- [Collected data entries]:
+===+

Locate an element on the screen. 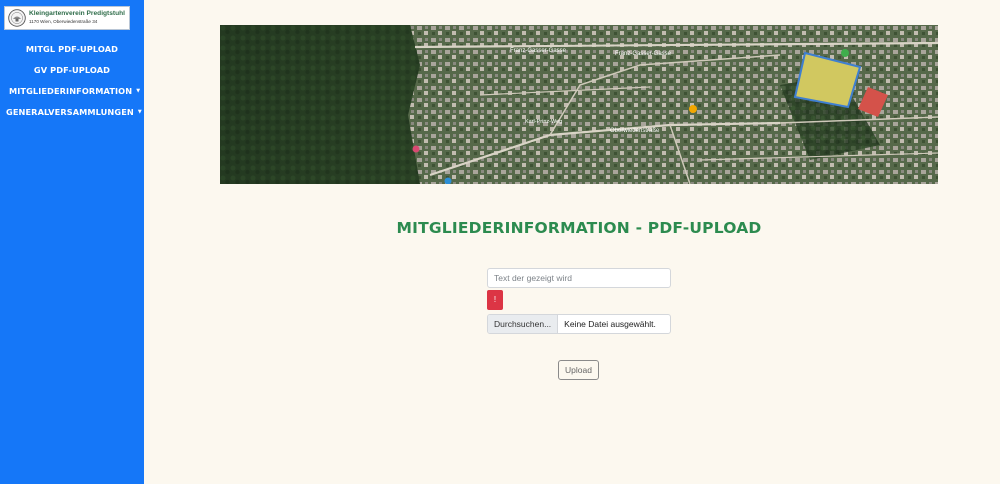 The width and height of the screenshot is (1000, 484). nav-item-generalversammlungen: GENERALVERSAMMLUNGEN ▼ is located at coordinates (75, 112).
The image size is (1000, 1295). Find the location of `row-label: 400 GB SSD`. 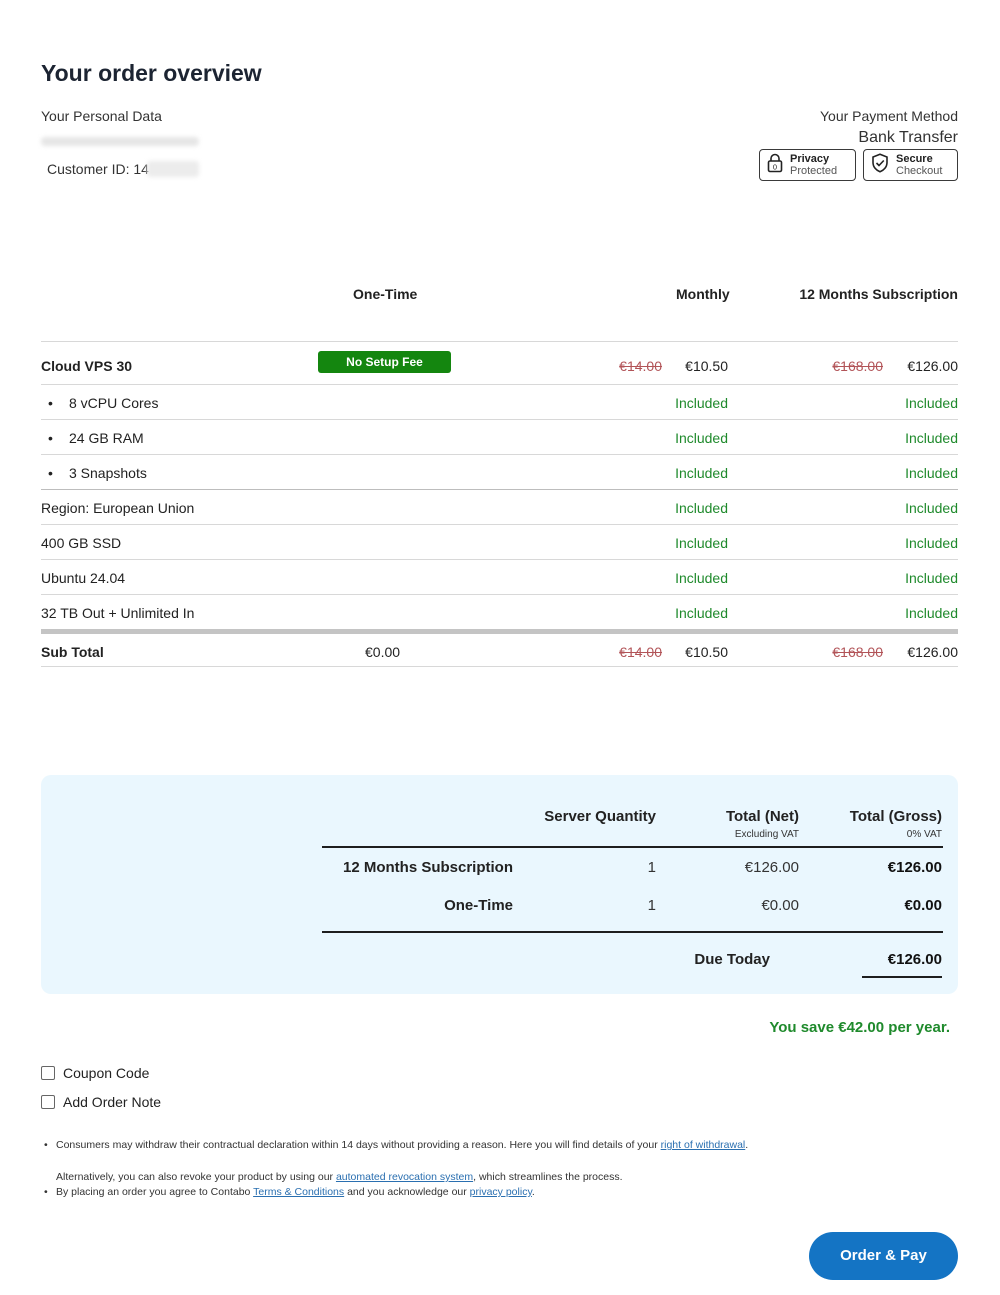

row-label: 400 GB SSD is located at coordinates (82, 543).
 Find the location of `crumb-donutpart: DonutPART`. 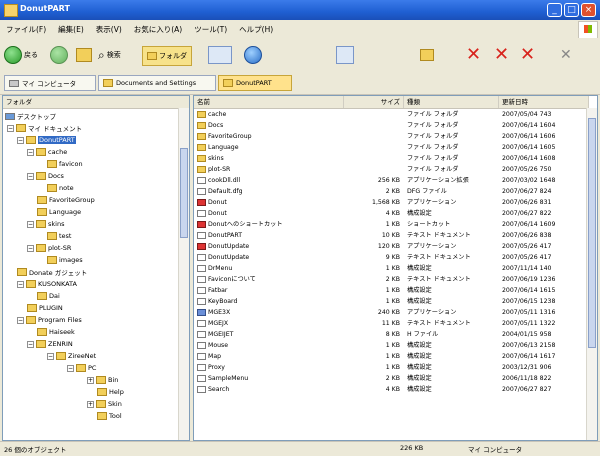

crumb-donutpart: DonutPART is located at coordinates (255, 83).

+===+

- [Try it]: Reproduce verbatim the portion of the records that begins with the line containing "The image size" and continues through the end of the records, including both ends, and omit the pictures from your answer.

- [Written reply]:
The image size is (1000, 1295). Find the location of `row-label: 400 GB SSD`. 

row-label: 400 GB SSD is located at coordinates (82, 543).
 Find the location of `crumb-donutpart: DonutPART`. 

crumb-donutpart: DonutPART is located at coordinates (255, 83).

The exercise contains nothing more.